India Electrical Appliances Factory
An employee works on a transformer inside an electrical appliances factory on the outskirts of Jammu, India. Reuters

The electronics industry has long been synonymous with poor working conditions, abuses of workers rights, and sweatshops. In the past few years scandals such as Foxconn's infamous 'suicide nets' and Leukaemia caused by dangerous chemicals in the manufacturing process have become common place.

Despite these high profile cases little seems to have changed in the electronics industry. In fact, you might be forgiven for thinking that these horrors are an inescapable aspect of the process which ensures that we have the latest iPads, smartphones, and consoles. However this is not the case.

All of this raises the question, what can be done to bring change to the electronics industry, to ensure that rights are respected and people are subject to decent working conditions. Simply deciding to take your business elsewhere generally isn't an option; we are often locked into using certain technologies, and in any case, with the exception of the 'Fairphone', would seem that there really is very little difference between manufacturers in terms of the conditions that their workers face.

It is for this reason that for the past couple of years a coalition of European NGOs, with People & Planet leading in the UK, have been working on a new model to transform the industry.

A total of 45 organisations from 10 countries across Europe each, with their own expertise in the electronics industry and the protection of human rights in supply chains, have come together to create a new organisation which aims to monitor the electronics manufacturing process to ensure that essential rights are respected.

This new organisation, called Electronics Watch, brings a new approach to the table.
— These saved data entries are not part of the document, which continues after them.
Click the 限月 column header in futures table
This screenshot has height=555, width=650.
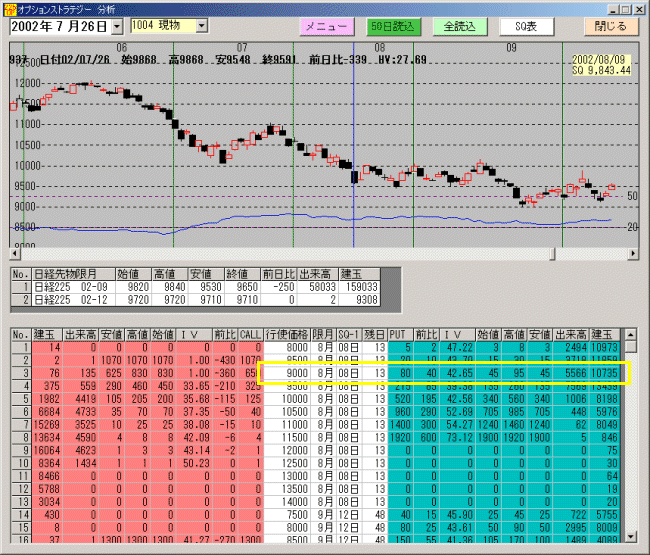click(87, 272)
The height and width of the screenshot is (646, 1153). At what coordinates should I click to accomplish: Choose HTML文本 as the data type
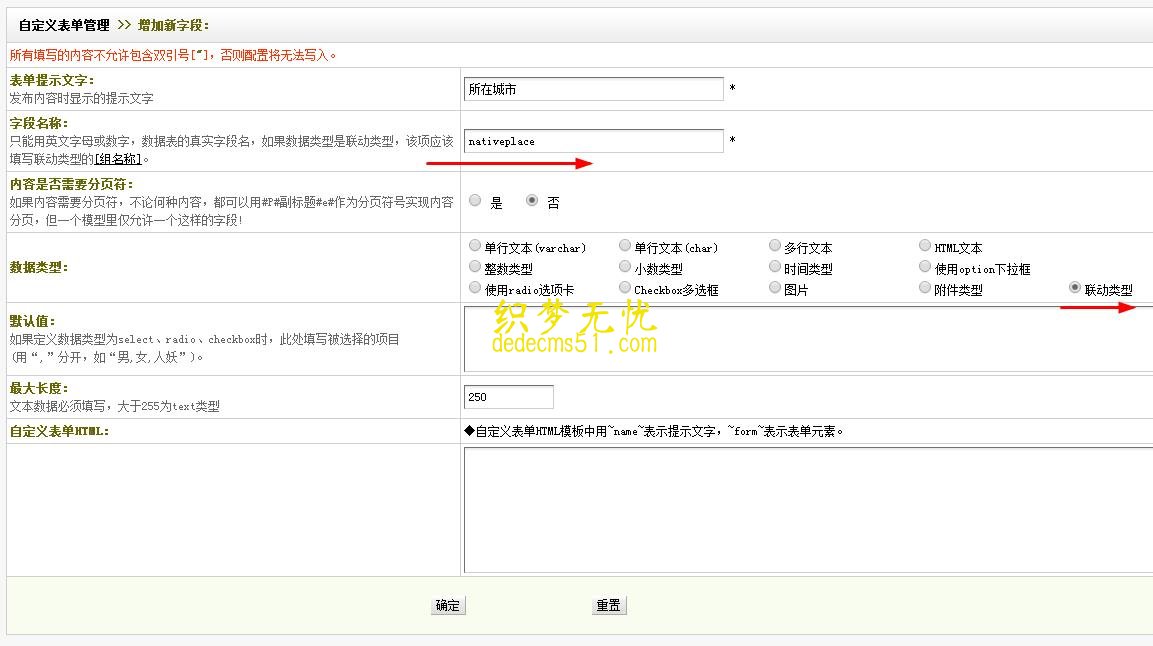click(925, 246)
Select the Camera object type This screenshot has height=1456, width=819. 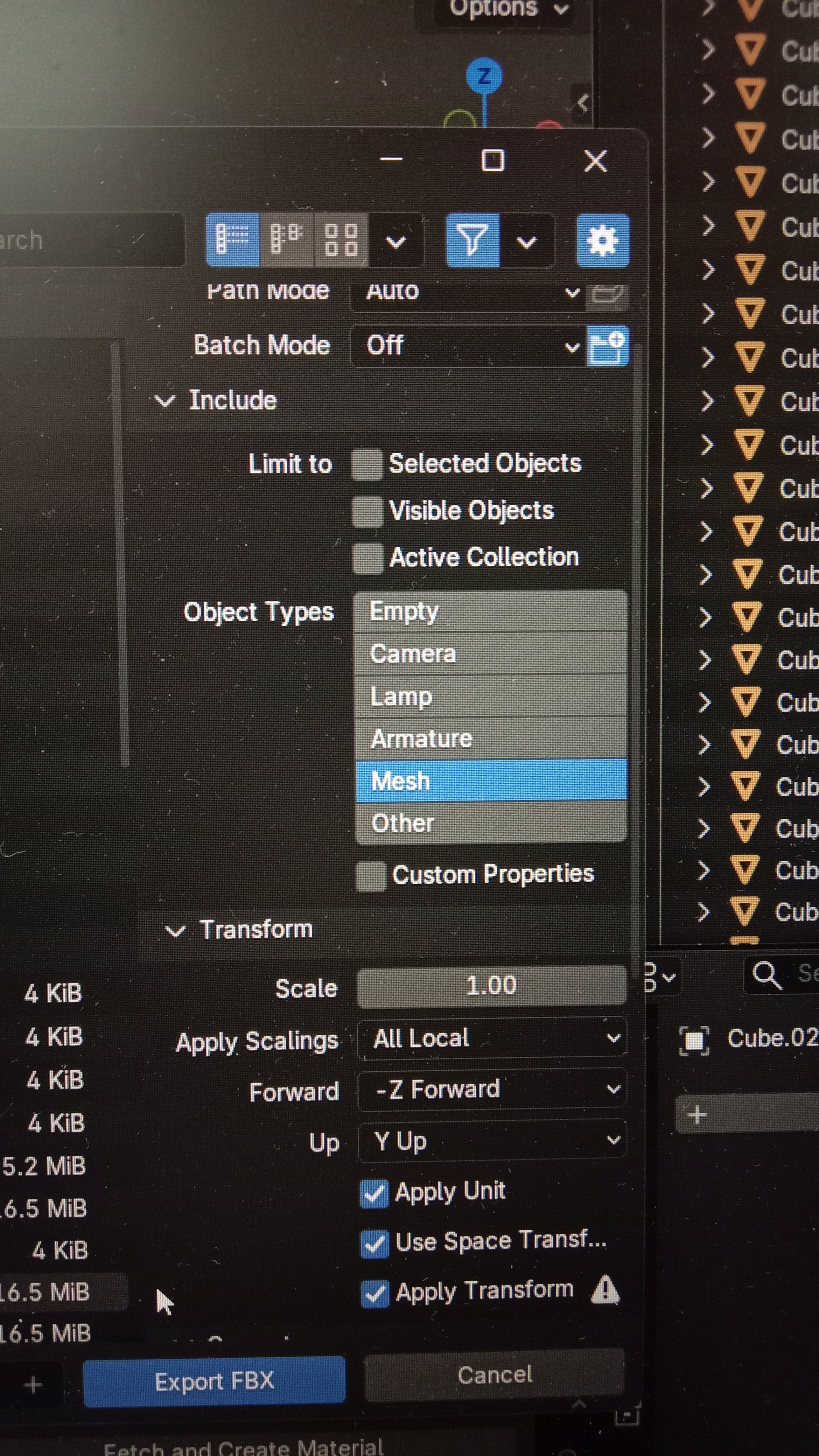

Its focus on utilising the the buying power of the European public sector aims to encourage the electronics industry to create significant improvements for workers through independent and transparent reforms and monitoring.

The European public sector spends tens of billions of Euros every year on IT and Electronic equipment. Vast sums of this money go to companies with appalling track records with regards to workers' rights. The contracts that hospitals, councils, universities, and schools have with electronics manufacturers provide a previously untapped power to try and change this situation. Electronics Watch will attempt to use this collective purchasing power to create significant reforms in the factories, and improve practices.
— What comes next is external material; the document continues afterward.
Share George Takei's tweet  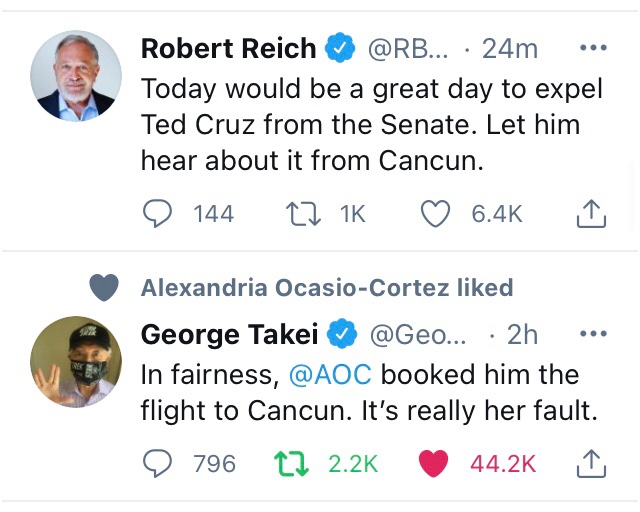(x=591, y=463)
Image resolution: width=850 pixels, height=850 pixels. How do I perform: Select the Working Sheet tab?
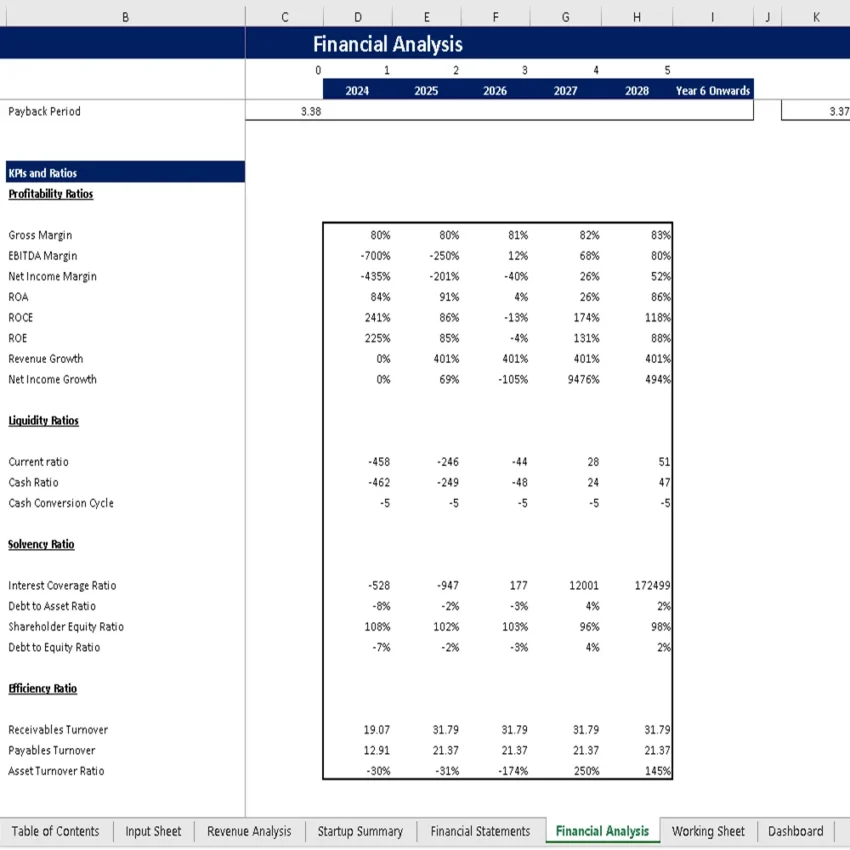point(708,831)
It is time that we stopped accepting the gross violations of workers' rights in the electronics industry as a necessary evil in the production of the technologies which we use on daily basis and start trying to find a way to generate structural improvement for the people who produce these goods. The Electronics Watch initiative is an attempt to try and change this.

Matt Franklin is a member of People & Planet, the largest student network in Britain campaigning to end world poverty, defend human rights and protect the environment.